Einige Einträge:

####################

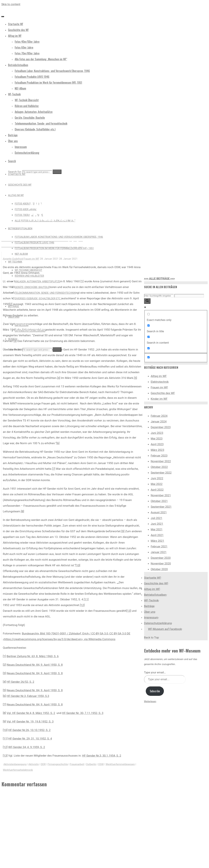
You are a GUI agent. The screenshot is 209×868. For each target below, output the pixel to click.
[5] (135, 378)
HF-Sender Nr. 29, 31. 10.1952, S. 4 (30, 739)
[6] (58, 443)
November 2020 (161, 563)
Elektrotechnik (160, 382)
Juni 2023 (157, 433)
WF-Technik (151, 600)
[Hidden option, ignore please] (149, 357)
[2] (4, 665)
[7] (54, 469)
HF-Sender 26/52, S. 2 (20, 682)
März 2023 (158, 450)
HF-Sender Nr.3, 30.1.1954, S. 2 (102, 755)
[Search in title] (149, 326)
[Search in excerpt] (149, 348)
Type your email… (155, 672)
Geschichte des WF (163, 393)
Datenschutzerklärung (158, 623)
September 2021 (161, 507)
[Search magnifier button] (147, 301)
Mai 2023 (157, 438)
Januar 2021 (159, 552)
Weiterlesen (150, 702)
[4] (58, 378)
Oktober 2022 (159, 467)
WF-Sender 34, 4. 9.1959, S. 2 (26, 747)
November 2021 (161, 495)
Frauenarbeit (77, 764)
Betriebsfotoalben (155, 595)
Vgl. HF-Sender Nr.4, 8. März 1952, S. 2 (31, 713)
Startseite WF (153, 578)
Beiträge (149, 606)
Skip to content (11, 4)
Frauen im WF (42, 189)
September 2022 (161, 472)
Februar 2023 (159, 456)
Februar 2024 (159, 416)
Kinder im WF (159, 399)
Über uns (150, 612)
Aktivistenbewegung (15, 764)
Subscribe (155, 691)
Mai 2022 (157, 484)
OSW (101, 764)
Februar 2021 (159, 547)
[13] (129, 611)
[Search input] (159, 296)
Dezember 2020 (161, 558)
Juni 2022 (157, 478)
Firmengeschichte (58, 764)
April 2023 (157, 444)
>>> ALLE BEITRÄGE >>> (159, 278)
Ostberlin (91, 764)
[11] (86, 599)
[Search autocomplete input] (189, 296)
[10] (78, 565)
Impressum (151, 617)
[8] (22, 511)
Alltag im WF (159, 376)
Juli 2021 (157, 518)
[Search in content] (149, 337)
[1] (82, 281)
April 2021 (157, 535)
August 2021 (159, 512)
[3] (15, 341)
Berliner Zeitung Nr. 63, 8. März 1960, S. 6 (32, 656)
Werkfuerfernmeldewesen (120, 764)
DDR (43, 764)
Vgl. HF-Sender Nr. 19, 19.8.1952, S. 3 (30, 721)
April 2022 (157, 490)
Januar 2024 (159, 422)
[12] (82, 605)
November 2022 (161, 461)
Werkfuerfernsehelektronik (18, 770)
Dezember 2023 (161, 427)
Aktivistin (33, 764)
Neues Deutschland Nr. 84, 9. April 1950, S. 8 (35, 665)
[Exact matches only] (149, 314)
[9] (123, 531)
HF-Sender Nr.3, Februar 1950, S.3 (28, 696)
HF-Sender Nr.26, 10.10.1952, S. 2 (29, 730)
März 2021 (158, 541)
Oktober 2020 (159, 569)
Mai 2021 (157, 529)
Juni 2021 (157, 524)
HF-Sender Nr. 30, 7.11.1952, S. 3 (82, 713)
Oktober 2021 (159, 501)
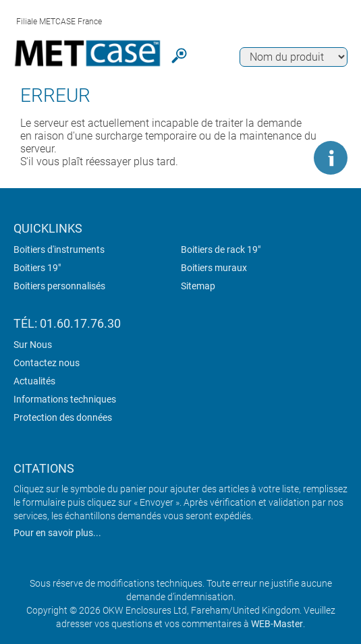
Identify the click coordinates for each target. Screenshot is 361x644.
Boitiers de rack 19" (221, 250)
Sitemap (198, 286)
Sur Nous (32, 345)
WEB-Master (277, 624)
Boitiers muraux (214, 268)
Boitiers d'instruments (59, 250)
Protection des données (63, 417)
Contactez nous (47, 363)
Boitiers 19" (37, 268)
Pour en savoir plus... (57, 533)
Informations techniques (65, 399)
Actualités (34, 381)
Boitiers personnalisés (59, 286)
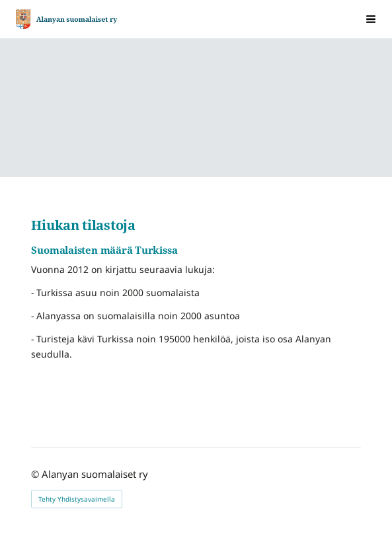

####################

Schreibe die Einträge oben noch einmal ab und ändere dabei "Subscribe" zu "Abonnieren", ohne sonst etwas anzutasten. Die Bilder lässt du dabei weg.

You are a GUI agent. The screenshot is 209×868. For each target below, output the pixel to click.
[5] (135, 378)
HF-Sender Nr. 29, 31. 10.1952, S. 4 (30, 739)
[6] (58, 443)
November 2020 (161, 563)
Elektrotechnik (160, 382)
Juni 2023 (157, 433)
WF-Technik (151, 600)
[Hidden option, ignore please] (149, 357)
[2] (4, 665)
[7] (54, 469)
HF-Sender 26/52, S. 2 (20, 682)
März 2023 (158, 450)
HF-Sender Nr.3, 30.1.1954, S. 2 (102, 755)
[Search in title] (149, 326)
[Search in excerpt] (149, 348)
Type your email… (155, 672)
Geschichte des WF (163, 393)
Datenschutzerklärung (158, 623)
September 2021 (161, 507)
[Search magnifier button] (147, 301)
Mai 2023 (157, 438)
Januar 2021 (159, 552)
Weiterlesen (150, 702)
[4] (58, 378)
Oktober 2022 (159, 467)
WF-Sender 34, 4. 9.1959, S. 2 (26, 747)
November 2021 (161, 495)
Frauenarbeit (77, 764)
Betriebsfotoalben (155, 595)
Vgl. HF-Sender Nr.4, 8. März 1952, S. 2 (31, 713)
Startseite WF (153, 578)
Beiträge (149, 606)
Skip to content (11, 4)
Frauen im WF (42, 189)
September 2022 (161, 472)
Februar 2023 (159, 456)
Februar 2024 (159, 416)
Kinder im WF (159, 399)
Über uns (150, 612)
Aktivistenbewegung (15, 764)
Abonnieren (155, 691)
Mai 2022 (157, 484)
OSW (101, 764)
Februar 2021 (159, 547)
[13] (129, 611)
[Search input] (159, 296)
Dezember 2020 (161, 558)
Juni 2022 (157, 478)
Firmengeschichte (58, 764)
April 2023 (157, 444)
>>> ALLE BEITRÄGE >>> (159, 278)
Ostberlin (91, 764)
[11] (86, 599)
[Search autocomplete input] (189, 296)
[10] (78, 565)
Impressum (151, 617)
[8] (22, 511)
Alltag im WF (159, 376)
Juli 2021 (157, 518)
[Search in content] (149, 337)
[1] (82, 281)
April 2021 (157, 535)
August 2021 (159, 512)
[3] (15, 341)
Berliner Zeitung Nr. 63, 8. März 1960, S. 6 (32, 656)
Werkfuerfernmeldewesen (120, 764)
DDR (43, 764)
Vgl. HF-Sender Nr. 19, 19.8.1952, S. 3 (30, 721)
April 2022 (157, 490)
Januar 2024 (159, 422)
[12] (82, 605)
November 2022 (161, 461)
Werkfuerfernsehelektronik (18, 770)
Dezember 2023 (161, 427)
Aktivistin (33, 764)
Neues Deutschland Nr. 84, 9. April 1950, S. 8 (35, 665)
[Exact matches only] (149, 314)
[9] (123, 531)
HF-Sender Nr.3, Februar 1950, S.3 (28, 696)
HF-Sender Nr.26, 10.10.1952, S. 2 (29, 730)
März 2021 (158, 541)
Oktober 2020 (159, 569)
Mai 2021 (157, 529)
Juni 2021 (157, 524)
HF-Sender Nr. 30, 7.11.1952, S. 3 (82, 713)
Oktober 2021 (159, 501)
Identify the click coordinates for each target. Screenshot is 361x644.
Boitiers de rack 19" (221, 250)
Sitemap (198, 286)
Sur Nous (32, 345)
WEB-Master (277, 624)
Boitiers muraux (214, 268)
Boitiers d'instruments (59, 250)
Protection des données (63, 417)
Contactez nous (47, 363)
Boitiers 19" (37, 268)
Pour en savoir plus... (57, 533)
Informations techniques (65, 399)
Actualités (34, 381)
Boitiers personnalisés (59, 286)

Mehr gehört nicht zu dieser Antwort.